Extracted records

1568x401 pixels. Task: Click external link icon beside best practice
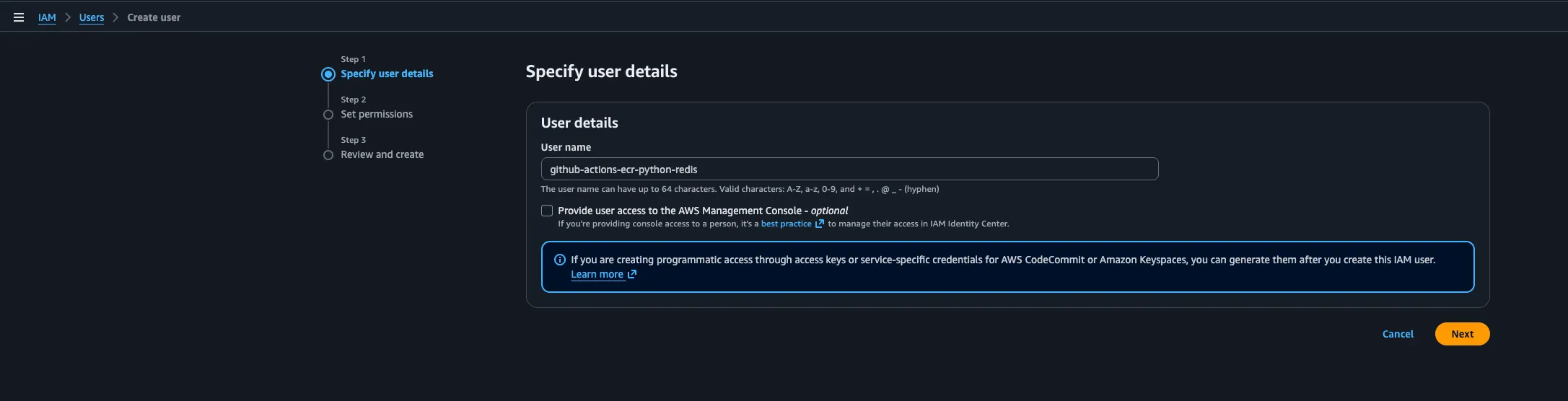click(819, 224)
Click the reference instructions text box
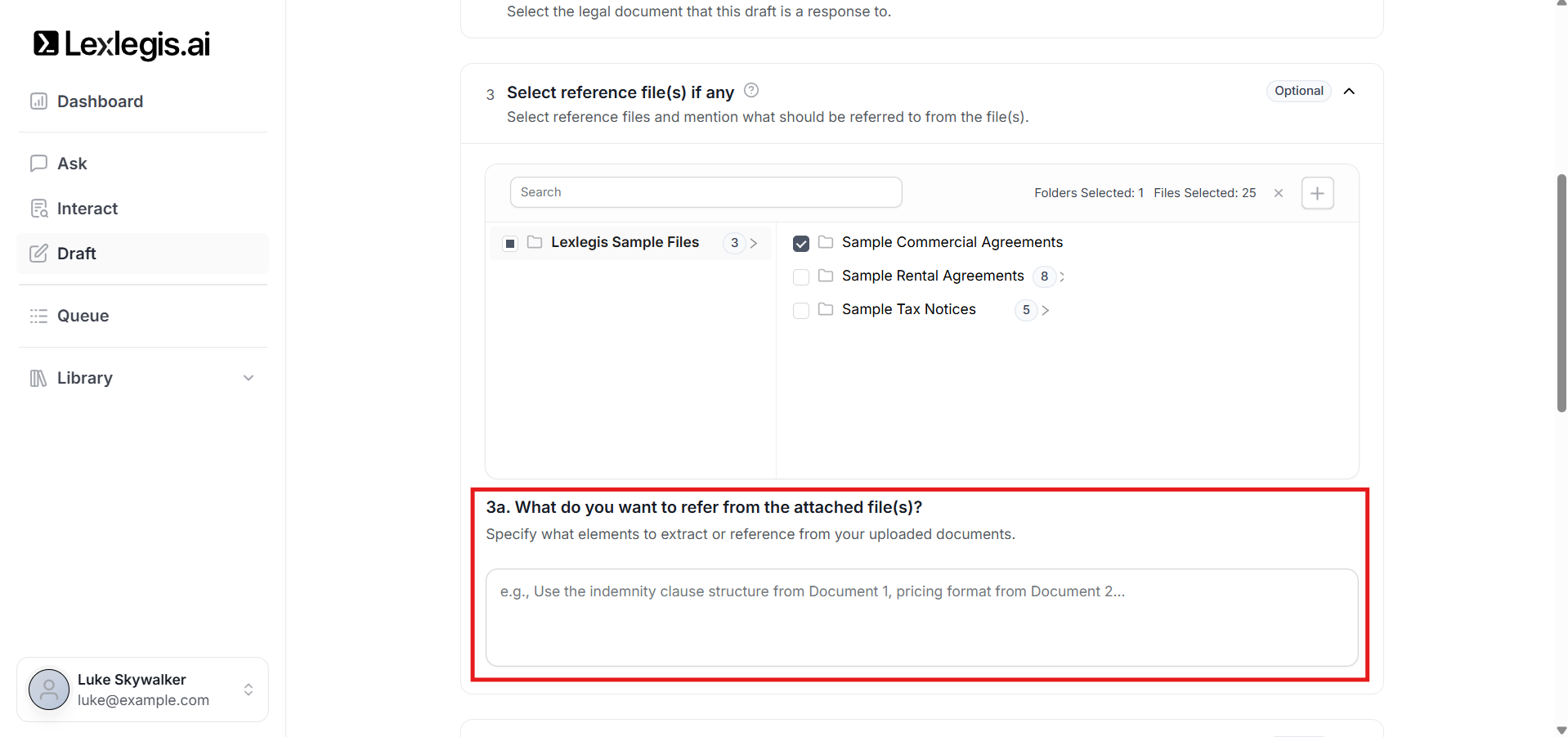 [x=921, y=618]
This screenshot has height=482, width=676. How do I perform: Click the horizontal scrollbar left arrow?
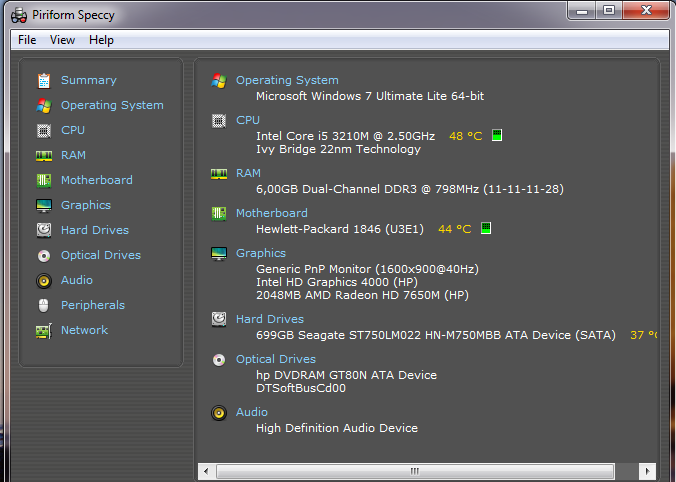pyautogui.click(x=207, y=471)
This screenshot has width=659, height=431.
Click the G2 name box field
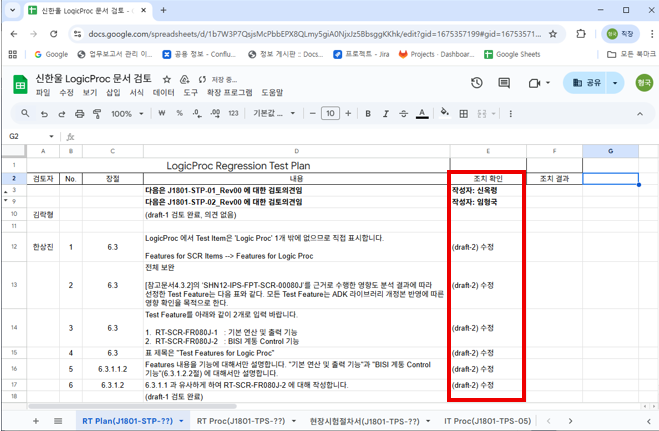[x=28, y=136]
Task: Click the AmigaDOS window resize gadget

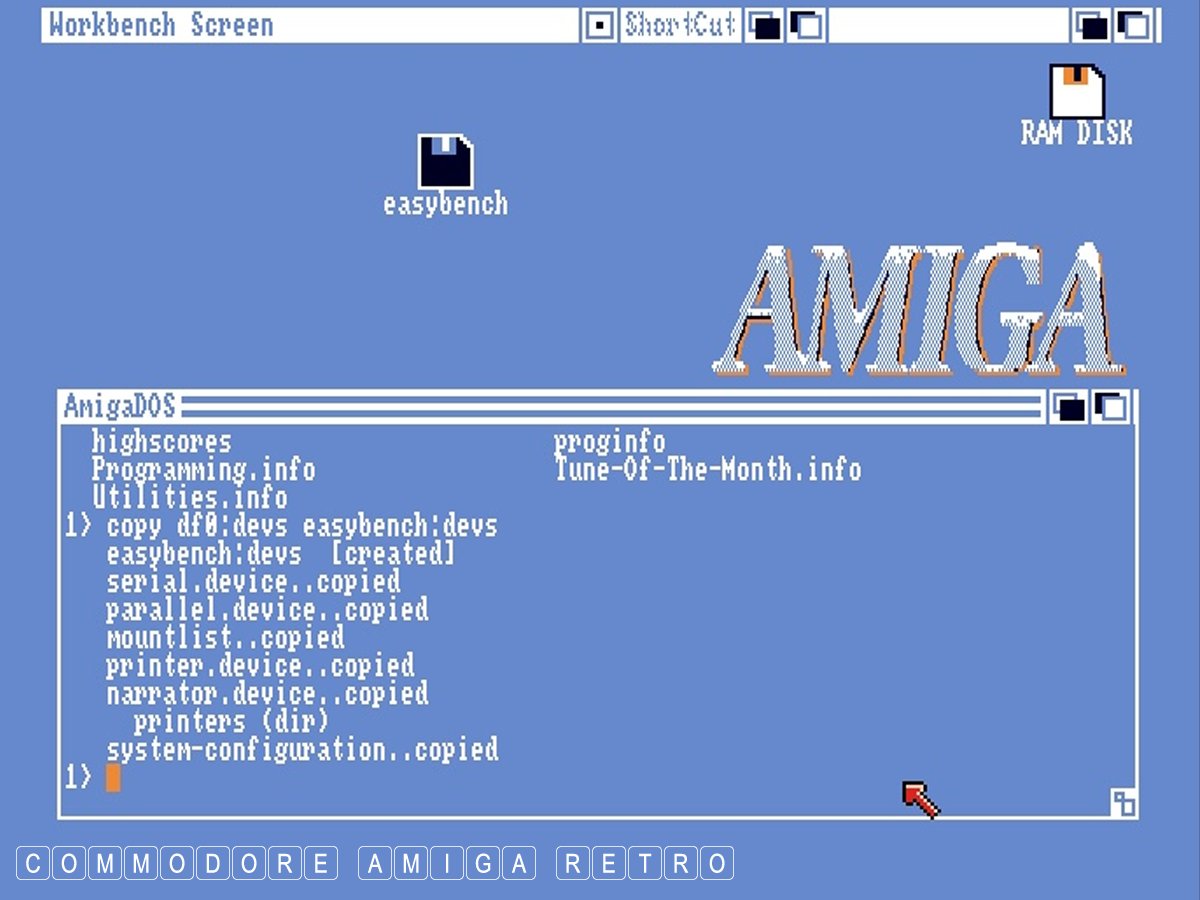Action: pos(1123,802)
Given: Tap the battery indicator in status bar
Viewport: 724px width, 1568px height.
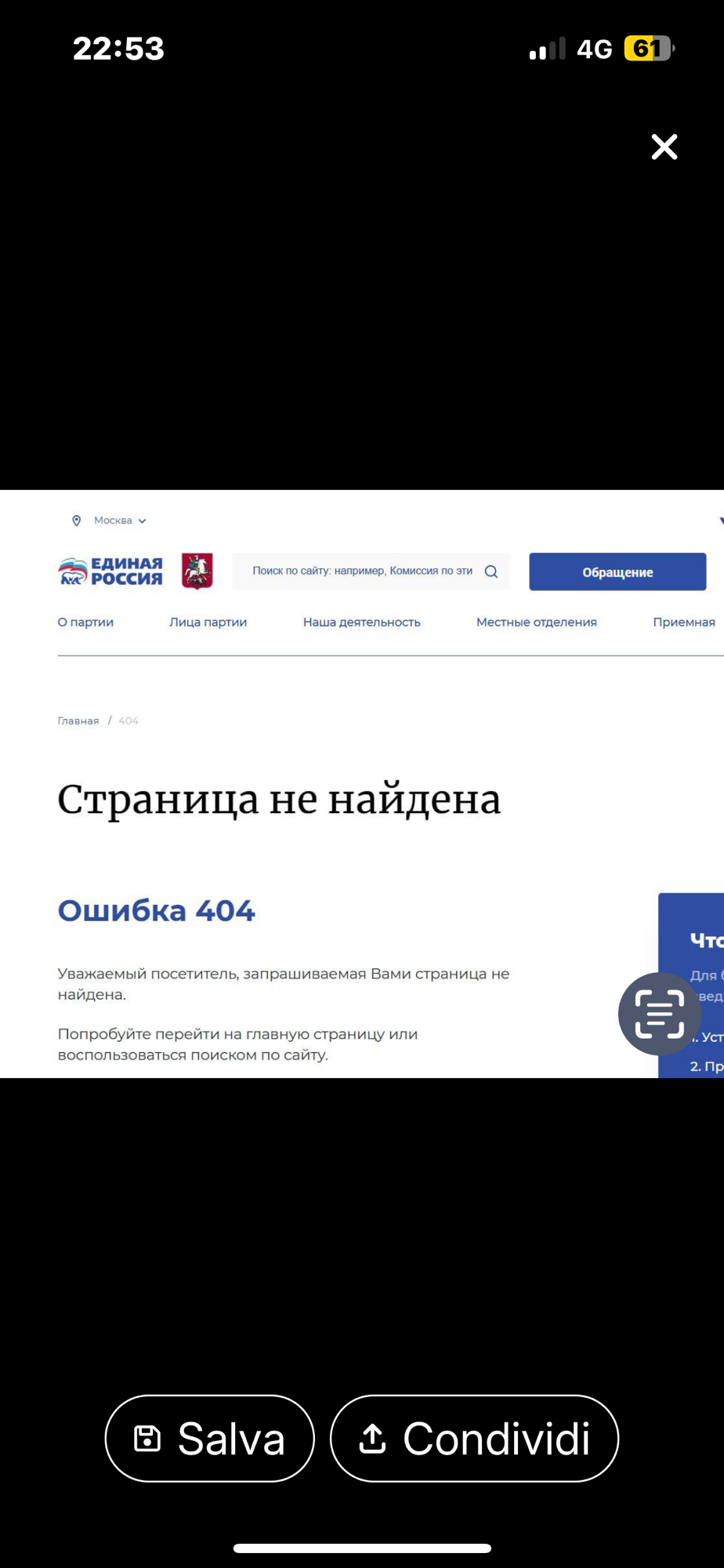Looking at the screenshot, I should [x=648, y=49].
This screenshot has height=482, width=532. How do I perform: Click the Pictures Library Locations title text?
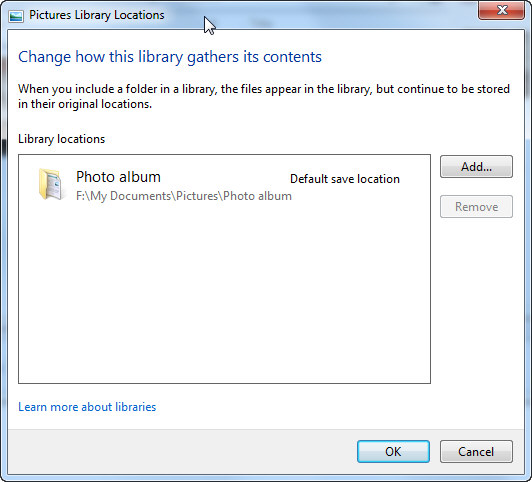[x=97, y=15]
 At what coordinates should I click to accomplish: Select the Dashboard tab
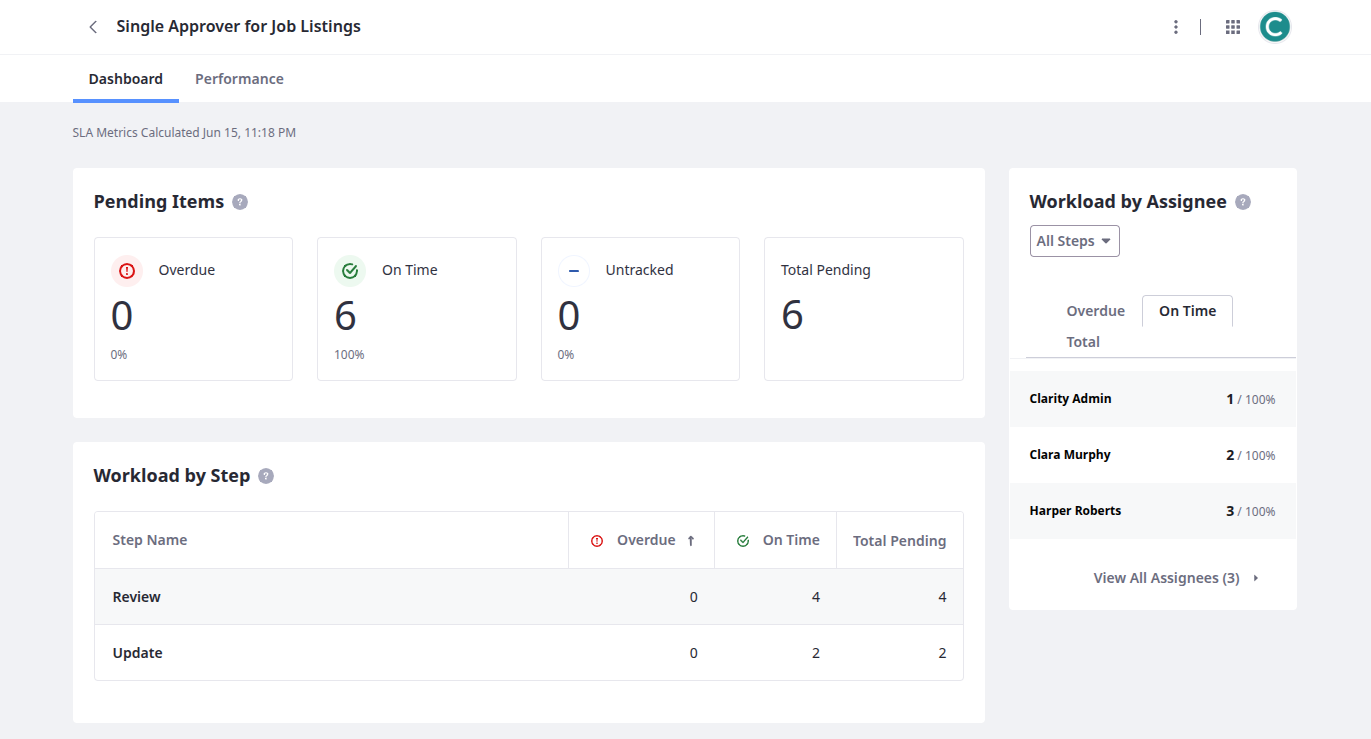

▶ TASK TO COMPLETE:
Output the records verbatim, every one of them, and keep the pictures out.

▶ RESPONSE BOX:
1568x401 pixels. Task: Click external link icon beside best practice
click(819, 224)
Click the reference instructions text box
 [x=921, y=618]
This screenshot has height=482, width=676. How do I perform: Click the horizontal scrollbar left arrow?
pyautogui.click(x=207, y=471)
This screenshot has width=659, height=431.
Click the G2 name box field
[x=28, y=136]
Task: Click the AmigaDOS window resize gadget

Action: pos(1123,802)
Given: Tap the battery indicator in status bar
Viewport: 724px width, 1568px height.
Looking at the screenshot, I should [x=648, y=49].
This screenshot has height=482, width=532. How do I perform: Click the Pictures Library Locations title text?
[x=97, y=15]
 At what coordinates should I click to accomplish: Select the Dashboard tab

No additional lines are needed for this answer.